* _TASK DESCRIPTION_: For this exercise, print the records below verbatim.

-- SUPPLIED DATA follows --

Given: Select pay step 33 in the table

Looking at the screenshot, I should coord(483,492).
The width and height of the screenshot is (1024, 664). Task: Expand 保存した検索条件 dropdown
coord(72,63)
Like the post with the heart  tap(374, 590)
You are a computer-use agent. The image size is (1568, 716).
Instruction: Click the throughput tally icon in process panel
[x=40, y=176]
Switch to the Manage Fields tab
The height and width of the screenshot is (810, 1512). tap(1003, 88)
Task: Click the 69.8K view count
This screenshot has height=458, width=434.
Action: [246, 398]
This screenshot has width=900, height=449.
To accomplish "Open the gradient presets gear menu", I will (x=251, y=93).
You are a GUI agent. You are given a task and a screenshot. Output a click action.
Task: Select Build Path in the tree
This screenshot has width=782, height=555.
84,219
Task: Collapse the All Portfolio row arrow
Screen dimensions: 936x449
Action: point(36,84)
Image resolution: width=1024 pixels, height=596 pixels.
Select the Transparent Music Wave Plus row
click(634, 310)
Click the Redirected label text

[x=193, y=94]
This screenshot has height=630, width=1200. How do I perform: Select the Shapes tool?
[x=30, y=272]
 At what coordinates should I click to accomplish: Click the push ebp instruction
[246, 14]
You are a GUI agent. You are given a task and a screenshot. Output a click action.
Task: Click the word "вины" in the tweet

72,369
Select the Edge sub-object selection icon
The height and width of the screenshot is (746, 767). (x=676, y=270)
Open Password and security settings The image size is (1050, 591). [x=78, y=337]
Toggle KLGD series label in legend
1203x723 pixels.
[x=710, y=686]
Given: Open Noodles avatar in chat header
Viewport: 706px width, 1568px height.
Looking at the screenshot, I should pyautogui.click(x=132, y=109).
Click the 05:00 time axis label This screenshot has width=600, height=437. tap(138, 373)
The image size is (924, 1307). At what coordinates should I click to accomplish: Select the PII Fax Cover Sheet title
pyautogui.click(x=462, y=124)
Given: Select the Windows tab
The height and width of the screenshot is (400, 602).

-- SUPPLIED DATA concluded --

* _RESULT OF THIS EXERCISE_:
Given: Select pay step 33 in the table

Looking at the screenshot, I should coord(483,492).
The width and height of the screenshot is (1024, 664). Task: Expand 保存した検索条件 dropdown
coord(72,63)
Like the post with the heart  tap(374, 590)
You are a computer-use agent. The image size is (1568, 716).
Instruction: Click the throughput tally icon in process panel
[x=40, y=176]
Switch to the Manage Fields tab
The height and width of the screenshot is (810, 1512). tap(1003, 88)
Task: Click the 69.8K view count
This screenshot has height=458, width=434.
Action: [246, 398]
This screenshot has width=900, height=449.
To accomplish "Open the gradient presets gear menu", I will (x=251, y=93).
You are a GUI agent. You are given a task and a screenshot. Output a click action.
Task: Select Build Path in the tree
This screenshot has width=782, height=555.
84,219
Task: Collapse the All Portfolio row arrow
Screen dimensions: 936x449
Action: point(36,84)
Image resolution: width=1024 pixels, height=596 pixels.
Select the Transparent Music Wave Plus row
click(634, 310)
Click the Redirected label text

[x=193, y=94]
This screenshot has height=630, width=1200. How do I perform: Select the Shapes tool?
[x=30, y=272]
 At what coordinates should I click to accomplish: Click the push ebp instruction
[246, 14]
You are a GUI agent. You are given a task and a screenshot. Output a click action.
Task: Click the word "вины" in the tweet

72,369
Select the Edge sub-object selection icon
The height and width of the screenshot is (746, 767). (x=676, y=270)
Open Password and security settings The image size is (1050, 591). [x=78, y=337]
Toggle KLGD series label in legend
1203x723 pixels.
[x=710, y=686]
Given: Open Noodles avatar in chat header
Viewport: 706px width, 1568px height.
Looking at the screenshot, I should pyautogui.click(x=132, y=109).
Click the 05:00 time axis label This screenshot has width=600, height=437. tap(138, 373)
The image size is (924, 1307). At what coordinates should I click to accomplish: Select the PII Fax Cover Sheet title
pyautogui.click(x=462, y=124)
Given: Select the Windows tab
The height and width of the screenshot is (400, 602).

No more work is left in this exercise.